Prentice, one of the organiz­ers, said Thursday he had not received Avallone’s letter and could not comment on it specifically, but that the party would likely go on because of the has­sle associated with cancelling. “It would be very difficult to do that. Plus, the money we put out to Villa Capri already for down payments, that’s money out of our own personal pock­ets,” he said. “We got 200-plus tickets sold. You know what? We’ll go through with it be­cause what are they going to do to us, fine us?”
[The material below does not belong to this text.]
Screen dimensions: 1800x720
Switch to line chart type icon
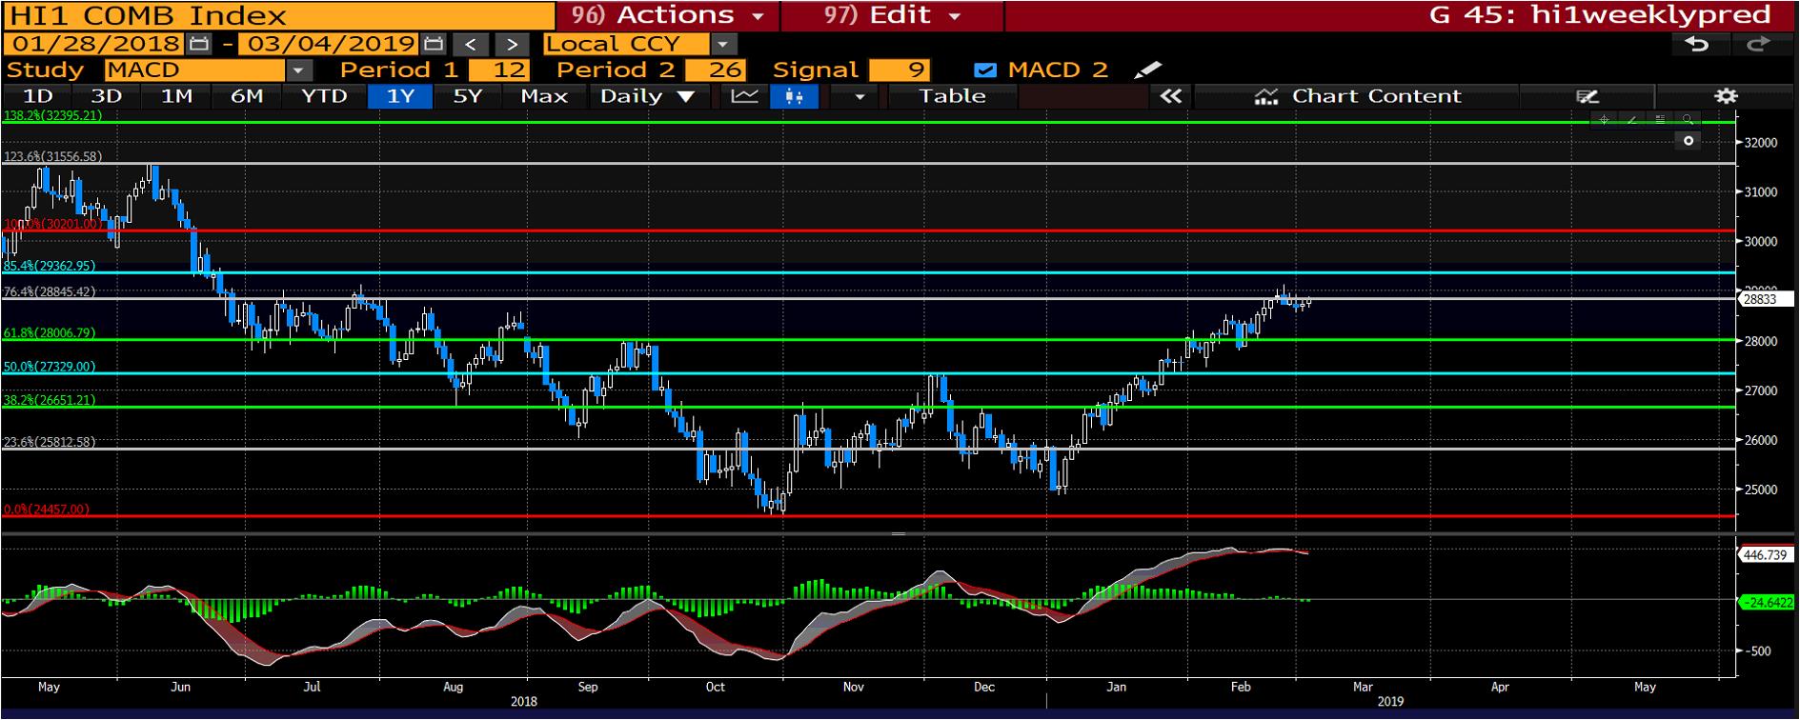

Nicolescu said the potential fine, if a complaint were filed, would be $2,000 per offense against any person the com­mission finds to be in violation, or twice the amount of any im­proper payment or political contribution, whichever is greater.

However Craig Fishbein, a Republican councilor and local attorney, said he had reviewed Avallone’s letter Thursday and the statute and does not think the event constitutes a viola­tion. He said that since the din­ner was organized by individ­uals, it was the equivalent of throwing a birthday party.

“I feel comfortable that his in­terpretation of the statute is wrong, based upon the fact that it is my understanding that there is no money going to Bill Dickinson,” Fishbein said. “Any money left over from this din­ner is going to the Wallingford Foundation for the Arts, so that totally exempts it from the statute. ... Let’s say the Walling­ford Foundation for the Arts has a fundraiser and he was their guest of honor. Is that any dif­ferent?”

The event organizers, about a half dozen local Republicans, have said that any profits left af­ter all costs are paid will be do­nated to the arts group.

But Avallone is sticking to his guns.

“This is the situation: If it’s against the law, they shouldn’t do it. Whether he’s been there for 25 years — people may think he’s the greatest guy in the world — the mayor’s sub­ject to the law just like everyone else,” Avallone said.

Dickinson was sworn in for his 14th consecutive term ear­lier this month and is the sec­ond longest-serving mayor in the state, behind only Prospect’s Robert Chatfield.

A copy of Avallone’s letter was faxed to his office Thurs­day afternoon by a reporter, but by the close of the business day Dickinson, who is an attorney, said he had not had time to re­view it, was unfamiliar with the situation and could not comment.

Dickinson said last week that he was not too enthusiastic about the dinner.

“I guess I’m a reluctant par­ticipant,” he said.